=== What to do ===
Only the number is needed: count the lines below that hold the string "will".

[Saved entries]

⟨

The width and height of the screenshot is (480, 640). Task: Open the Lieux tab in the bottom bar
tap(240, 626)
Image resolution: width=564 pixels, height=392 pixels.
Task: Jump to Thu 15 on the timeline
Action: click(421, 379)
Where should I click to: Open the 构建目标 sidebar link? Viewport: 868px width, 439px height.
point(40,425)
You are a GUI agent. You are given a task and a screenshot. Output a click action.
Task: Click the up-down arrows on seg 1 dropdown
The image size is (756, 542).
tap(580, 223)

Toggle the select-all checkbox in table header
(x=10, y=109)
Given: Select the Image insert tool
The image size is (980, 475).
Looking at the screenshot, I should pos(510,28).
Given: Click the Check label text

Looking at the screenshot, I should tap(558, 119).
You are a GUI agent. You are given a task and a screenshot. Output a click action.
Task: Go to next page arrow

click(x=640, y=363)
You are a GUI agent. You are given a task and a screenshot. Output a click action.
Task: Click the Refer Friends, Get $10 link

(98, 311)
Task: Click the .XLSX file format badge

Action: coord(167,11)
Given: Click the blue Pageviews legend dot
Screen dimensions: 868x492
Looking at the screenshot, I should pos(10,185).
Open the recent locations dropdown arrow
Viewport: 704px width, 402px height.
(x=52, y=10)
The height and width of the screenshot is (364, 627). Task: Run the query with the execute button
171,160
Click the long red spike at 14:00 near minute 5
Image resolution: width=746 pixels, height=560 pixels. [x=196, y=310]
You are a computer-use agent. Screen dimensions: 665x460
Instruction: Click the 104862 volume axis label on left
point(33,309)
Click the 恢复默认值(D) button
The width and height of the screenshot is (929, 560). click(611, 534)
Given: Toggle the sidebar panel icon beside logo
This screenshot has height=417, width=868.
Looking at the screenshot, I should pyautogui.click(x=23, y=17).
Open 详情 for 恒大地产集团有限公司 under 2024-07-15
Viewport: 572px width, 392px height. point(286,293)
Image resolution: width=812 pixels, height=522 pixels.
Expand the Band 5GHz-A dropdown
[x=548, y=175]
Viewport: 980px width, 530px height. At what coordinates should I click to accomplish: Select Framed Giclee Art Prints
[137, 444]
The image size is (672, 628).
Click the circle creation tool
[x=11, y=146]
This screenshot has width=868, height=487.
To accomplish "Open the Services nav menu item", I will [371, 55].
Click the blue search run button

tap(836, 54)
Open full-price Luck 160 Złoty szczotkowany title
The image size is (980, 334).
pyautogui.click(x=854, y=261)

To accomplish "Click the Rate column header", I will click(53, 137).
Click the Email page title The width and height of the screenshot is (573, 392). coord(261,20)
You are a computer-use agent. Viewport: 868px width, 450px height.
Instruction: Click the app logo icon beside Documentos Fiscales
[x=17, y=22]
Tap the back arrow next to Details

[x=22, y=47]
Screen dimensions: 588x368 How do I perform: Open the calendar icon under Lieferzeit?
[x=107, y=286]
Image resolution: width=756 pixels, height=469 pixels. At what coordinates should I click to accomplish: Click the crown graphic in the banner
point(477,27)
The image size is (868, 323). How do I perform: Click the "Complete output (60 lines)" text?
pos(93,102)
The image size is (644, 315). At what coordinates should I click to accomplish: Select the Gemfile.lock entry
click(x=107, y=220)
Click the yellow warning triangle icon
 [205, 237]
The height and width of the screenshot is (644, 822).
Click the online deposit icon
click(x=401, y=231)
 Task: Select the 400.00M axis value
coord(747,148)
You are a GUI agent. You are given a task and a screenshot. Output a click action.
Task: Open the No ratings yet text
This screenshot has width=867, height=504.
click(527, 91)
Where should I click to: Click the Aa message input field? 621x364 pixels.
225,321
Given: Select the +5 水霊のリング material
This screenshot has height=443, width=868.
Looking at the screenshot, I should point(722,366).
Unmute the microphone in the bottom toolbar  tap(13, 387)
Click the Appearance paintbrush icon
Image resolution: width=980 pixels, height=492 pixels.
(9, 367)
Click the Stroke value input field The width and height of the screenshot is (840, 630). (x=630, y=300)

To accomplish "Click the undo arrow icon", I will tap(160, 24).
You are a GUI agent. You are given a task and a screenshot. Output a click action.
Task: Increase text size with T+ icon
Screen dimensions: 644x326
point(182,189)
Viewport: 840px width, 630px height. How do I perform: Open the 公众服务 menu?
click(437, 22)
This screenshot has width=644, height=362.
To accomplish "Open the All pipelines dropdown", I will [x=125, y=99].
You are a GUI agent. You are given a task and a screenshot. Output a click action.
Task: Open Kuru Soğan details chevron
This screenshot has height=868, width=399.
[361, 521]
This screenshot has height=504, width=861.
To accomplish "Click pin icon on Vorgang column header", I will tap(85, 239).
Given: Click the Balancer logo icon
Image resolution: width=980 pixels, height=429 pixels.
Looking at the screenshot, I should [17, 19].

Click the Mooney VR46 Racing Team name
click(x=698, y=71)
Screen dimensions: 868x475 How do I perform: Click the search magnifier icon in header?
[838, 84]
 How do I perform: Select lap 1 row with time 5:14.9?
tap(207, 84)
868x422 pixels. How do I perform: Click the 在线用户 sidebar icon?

⟩

=== Output for this task ===
5